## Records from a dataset
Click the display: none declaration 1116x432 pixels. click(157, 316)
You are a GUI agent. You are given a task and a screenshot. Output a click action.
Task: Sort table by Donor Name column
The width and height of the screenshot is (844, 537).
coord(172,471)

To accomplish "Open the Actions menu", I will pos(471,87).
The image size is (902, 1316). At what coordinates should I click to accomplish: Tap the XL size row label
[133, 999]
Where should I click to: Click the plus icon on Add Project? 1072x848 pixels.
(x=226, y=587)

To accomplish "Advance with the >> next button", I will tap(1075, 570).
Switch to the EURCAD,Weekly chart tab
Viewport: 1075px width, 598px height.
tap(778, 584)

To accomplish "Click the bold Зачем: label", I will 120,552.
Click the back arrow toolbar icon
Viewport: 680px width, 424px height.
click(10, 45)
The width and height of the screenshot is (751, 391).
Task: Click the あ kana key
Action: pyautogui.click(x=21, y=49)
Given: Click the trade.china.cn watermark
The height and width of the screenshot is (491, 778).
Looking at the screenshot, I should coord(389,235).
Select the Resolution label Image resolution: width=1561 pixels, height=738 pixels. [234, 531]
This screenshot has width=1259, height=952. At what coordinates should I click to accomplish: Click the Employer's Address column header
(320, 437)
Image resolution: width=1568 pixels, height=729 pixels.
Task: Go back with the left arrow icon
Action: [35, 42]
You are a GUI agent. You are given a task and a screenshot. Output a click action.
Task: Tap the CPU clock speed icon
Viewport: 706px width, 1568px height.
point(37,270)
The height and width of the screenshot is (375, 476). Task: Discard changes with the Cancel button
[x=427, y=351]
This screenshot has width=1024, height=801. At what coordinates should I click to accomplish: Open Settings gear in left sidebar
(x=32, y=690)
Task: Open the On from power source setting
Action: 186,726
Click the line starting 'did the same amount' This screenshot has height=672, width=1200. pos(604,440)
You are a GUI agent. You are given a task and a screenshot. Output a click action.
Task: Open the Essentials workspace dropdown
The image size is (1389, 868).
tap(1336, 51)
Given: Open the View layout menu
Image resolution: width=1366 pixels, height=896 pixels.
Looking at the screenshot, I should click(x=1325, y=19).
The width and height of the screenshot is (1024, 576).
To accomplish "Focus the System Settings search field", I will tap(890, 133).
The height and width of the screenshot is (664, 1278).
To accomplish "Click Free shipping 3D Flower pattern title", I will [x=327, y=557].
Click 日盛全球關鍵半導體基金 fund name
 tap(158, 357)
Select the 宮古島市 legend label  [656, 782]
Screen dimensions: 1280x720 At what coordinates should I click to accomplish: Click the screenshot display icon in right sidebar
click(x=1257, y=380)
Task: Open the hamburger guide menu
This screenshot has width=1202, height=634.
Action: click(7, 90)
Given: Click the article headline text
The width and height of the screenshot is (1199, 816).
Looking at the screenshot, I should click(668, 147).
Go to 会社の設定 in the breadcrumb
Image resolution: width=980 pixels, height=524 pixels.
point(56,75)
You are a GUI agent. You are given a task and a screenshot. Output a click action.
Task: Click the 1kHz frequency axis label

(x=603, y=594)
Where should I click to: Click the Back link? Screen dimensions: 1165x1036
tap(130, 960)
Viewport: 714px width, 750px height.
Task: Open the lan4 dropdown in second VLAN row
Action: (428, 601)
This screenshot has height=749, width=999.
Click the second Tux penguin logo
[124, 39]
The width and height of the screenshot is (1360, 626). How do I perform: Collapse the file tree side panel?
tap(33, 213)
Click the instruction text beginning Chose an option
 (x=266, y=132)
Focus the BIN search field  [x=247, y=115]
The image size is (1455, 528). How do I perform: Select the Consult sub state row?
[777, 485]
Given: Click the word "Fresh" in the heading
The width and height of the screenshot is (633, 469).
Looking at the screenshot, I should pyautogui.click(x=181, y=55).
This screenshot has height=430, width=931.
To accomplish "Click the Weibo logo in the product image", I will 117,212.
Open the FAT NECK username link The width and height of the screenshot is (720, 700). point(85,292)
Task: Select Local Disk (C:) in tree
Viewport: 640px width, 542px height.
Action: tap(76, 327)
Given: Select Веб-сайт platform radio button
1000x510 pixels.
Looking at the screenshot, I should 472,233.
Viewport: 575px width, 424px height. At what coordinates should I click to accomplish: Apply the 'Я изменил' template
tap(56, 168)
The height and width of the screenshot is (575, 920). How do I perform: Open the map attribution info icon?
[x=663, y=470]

## ABOUT THIS EXERCISE
Give the entries again in full, exactly as they are written.

## WRITTEN RESPONSE
Click the display: none declaration 1116x432 pixels. click(157, 316)
You are a GUI agent. You are given a task and a screenshot. Output a click action.
Task: Sort table by Donor Name column
The width and height of the screenshot is (844, 537).
coord(172,471)

To accomplish "Open the Actions menu", I will pos(471,87).
The image size is (902, 1316). At what coordinates should I click to accomplish: Tap the XL size row label
[133, 999]
Where should I click to: Click the plus icon on Add Project? 1072x848 pixels.
(x=226, y=587)

To accomplish "Advance with the >> next button", I will tap(1075, 570).
Switch to the EURCAD,Weekly chart tab
Viewport: 1075px width, 598px height.
tap(778, 584)

To accomplish "Click the bold Зачем: label", I will 120,552.
Click the back arrow toolbar icon
Viewport: 680px width, 424px height.
click(10, 45)
The width and height of the screenshot is (751, 391).
Task: Click the あ kana key
Action: pyautogui.click(x=21, y=49)
Given: Click the trade.china.cn watermark
The height and width of the screenshot is (491, 778).
Looking at the screenshot, I should coord(389,235).
Select the Resolution label Image resolution: width=1561 pixels, height=738 pixels. [234, 531]
This screenshot has width=1259, height=952. At what coordinates should I click to accomplish: Click the Employer's Address column header
(320, 437)
Image resolution: width=1568 pixels, height=729 pixels.
Task: Go back with the left arrow icon
Action: [35, 42]
You are a GUI agent. You are given a task and a screenshot. Output a click action.
Task: Tap the CPU clock speed icon
Viewport: 706px width, 1568px height.
point(37,270)
The height and width of the screenshot is (375, 476). Task: Discard changes with the Cancel button
[x=427, y=351]
This screenshot has width=1024, height=801. At what coordinates should I click to accomplish: Open Settings gear in left sidebar
(x=32, y=690)
Task: Open the On from power source setting
Action: 186,726
Click the line starting 'did the same amount' This screenshot has height=672, width=1200. pos(604,440)
You are a GUI agent. You are given a task and a screenshot. Output a click action.
Task: Open the Essentials workspace dropdown
The image size is (1389, 868).
tap(1336, 51)
Given: Open the View layout menu
Image resolution: width=1366 pixels, height=896 pixels.
Looking at the screenshot, I should click(x=1325, y=19).
The width and height of the screenshot is (1024, 576).
To accomplish "Focus the System Settings search field", I will tap(890, 133).
The height and width of the screenshot is (664, 1278).
To accomplish "Click Free shipping 3D Flower pattern title", I will [x=327, y=557].
Click 日盛全球關鍵半導體基金 fund name
 tap(158, 357)
Select the 宮古島市 legend label  [656, 782]
Screen dimensions: 1280x720 At what coordinates should I click to accomplish: Click the screenshot display icon in right sidebar
click(x=1257, y=380)
Task: Open the hamburger guide menu
This screenshot has width=1202, height=634.
Action: click(7, 90)
Given: Click the article headline text
The width and height of the screenshot is (1199, 816).
Looking at the screenshot, I should click(668, 147).
Go to 会社の設定 in the breadcrumb
Image resolution: width=980 pixels, height=524 pixels.
point(56,75)
You are a GUI agent. You are given a task and a screenshot. Output a click action.
Task: Click the 1kHz frequency axis label

(x=603, y=594)
Where should I click to: Click the Back link? Screen dimensions: 1165x1036
tap(130, 960)
Viewport: 714px width, 750px height.
Task: Open the lan4 dropdown in second VLAN row
Action: (428, 601)
This screenshot has height=749, width=999.
Click the second Tux penguin logo
[124, 39]
The width and height of the screenshot is (1360, 626). How do I perform: Collapse the file tree side panel?
tap(33, 213)
Click the instruction text beginning Chose an option
 (x=266, y=132)
Focus the BIN search field  [x=247, y=115]
The image size is (1455, 528). How do I perform: Select the Consult sub state row?
[777, 485]
Given: Click the word "Fresh" in the heading
The width and height of the screenshot is (633, 469).
Looking at the screenshot, I should pyautogui.click(x=181, y=55).
This screenshot has height=430, width=931.
To accomplish "Click the Weibo logo in the product image", I will 117,212.
Open the FAT NECK username link The width and height of the screenshot is (720, 700). point(85,292)
Task: Select Local Disk (C:) in tree
Viewport: 640px width, 542px height.
Action: tap(76, 327)
Given: Select Веб-сайт platform radio button
1000x510 pixels.
Looking at the screenshot, I should 472,233.
Viewport: 575px width, 424px height. At what coordinates should I click to accomplish: Apply the 'Я изменил' template
tap(56, 168)
The height and width of the screenshot is (575, 920). How do I perform: Open the map attribution info icon?
[x=663, y=470]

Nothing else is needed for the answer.